Saved entries:
________________

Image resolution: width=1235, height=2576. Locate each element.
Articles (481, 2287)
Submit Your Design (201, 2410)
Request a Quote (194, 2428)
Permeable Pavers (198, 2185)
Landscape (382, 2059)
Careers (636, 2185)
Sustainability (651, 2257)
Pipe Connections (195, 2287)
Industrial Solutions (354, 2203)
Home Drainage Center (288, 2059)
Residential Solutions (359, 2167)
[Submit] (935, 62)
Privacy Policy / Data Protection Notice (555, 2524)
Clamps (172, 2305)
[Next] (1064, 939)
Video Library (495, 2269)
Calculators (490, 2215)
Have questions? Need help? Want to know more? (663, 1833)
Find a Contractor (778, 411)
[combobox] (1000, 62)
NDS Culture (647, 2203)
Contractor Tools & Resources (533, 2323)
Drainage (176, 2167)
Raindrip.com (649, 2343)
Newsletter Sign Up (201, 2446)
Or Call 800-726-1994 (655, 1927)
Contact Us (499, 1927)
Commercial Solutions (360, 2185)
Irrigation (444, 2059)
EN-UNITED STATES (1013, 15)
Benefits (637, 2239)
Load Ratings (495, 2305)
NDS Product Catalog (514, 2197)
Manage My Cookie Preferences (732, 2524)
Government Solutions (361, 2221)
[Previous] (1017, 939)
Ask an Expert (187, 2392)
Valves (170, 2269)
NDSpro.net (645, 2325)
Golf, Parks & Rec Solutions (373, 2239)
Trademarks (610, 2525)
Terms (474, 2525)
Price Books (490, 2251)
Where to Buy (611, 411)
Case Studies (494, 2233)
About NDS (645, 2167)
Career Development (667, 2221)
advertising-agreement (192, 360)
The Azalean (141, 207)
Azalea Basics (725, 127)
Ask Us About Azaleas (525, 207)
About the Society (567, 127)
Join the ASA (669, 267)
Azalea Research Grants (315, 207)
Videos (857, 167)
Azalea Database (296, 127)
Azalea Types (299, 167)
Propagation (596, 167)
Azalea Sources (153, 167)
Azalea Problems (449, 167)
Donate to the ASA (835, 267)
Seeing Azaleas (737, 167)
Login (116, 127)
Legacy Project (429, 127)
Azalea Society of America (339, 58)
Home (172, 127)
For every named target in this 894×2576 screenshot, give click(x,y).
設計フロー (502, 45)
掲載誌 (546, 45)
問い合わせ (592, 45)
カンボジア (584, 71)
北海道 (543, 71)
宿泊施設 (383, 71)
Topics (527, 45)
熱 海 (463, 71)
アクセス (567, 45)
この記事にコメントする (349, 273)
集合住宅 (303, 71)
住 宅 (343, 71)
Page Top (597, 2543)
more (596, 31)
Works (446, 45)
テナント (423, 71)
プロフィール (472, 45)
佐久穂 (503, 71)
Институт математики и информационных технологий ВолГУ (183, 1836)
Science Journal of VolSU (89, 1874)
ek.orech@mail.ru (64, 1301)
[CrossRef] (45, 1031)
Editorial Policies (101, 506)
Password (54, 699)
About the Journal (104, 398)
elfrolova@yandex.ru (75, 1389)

________________

— WHAT TO PRODUCE —
The lines from the beginning of the records through the line containing "Pipe Connections (195, 2287)" should be reproduced exactly. Include nothing else.

— FINISHED EXERCISE —
Image resolution: width=1235, height=2576. Locate each element.
Articles (481, 2287)
Submit Your Design (201, 2410)
Request a Quote (194, 2428)
Permeable Pavers (198, 2185)
Landscape (382, 2059)
Careers (636, 2185)
Sustainability (651, 2257)
Pipe Connections (195, 2287)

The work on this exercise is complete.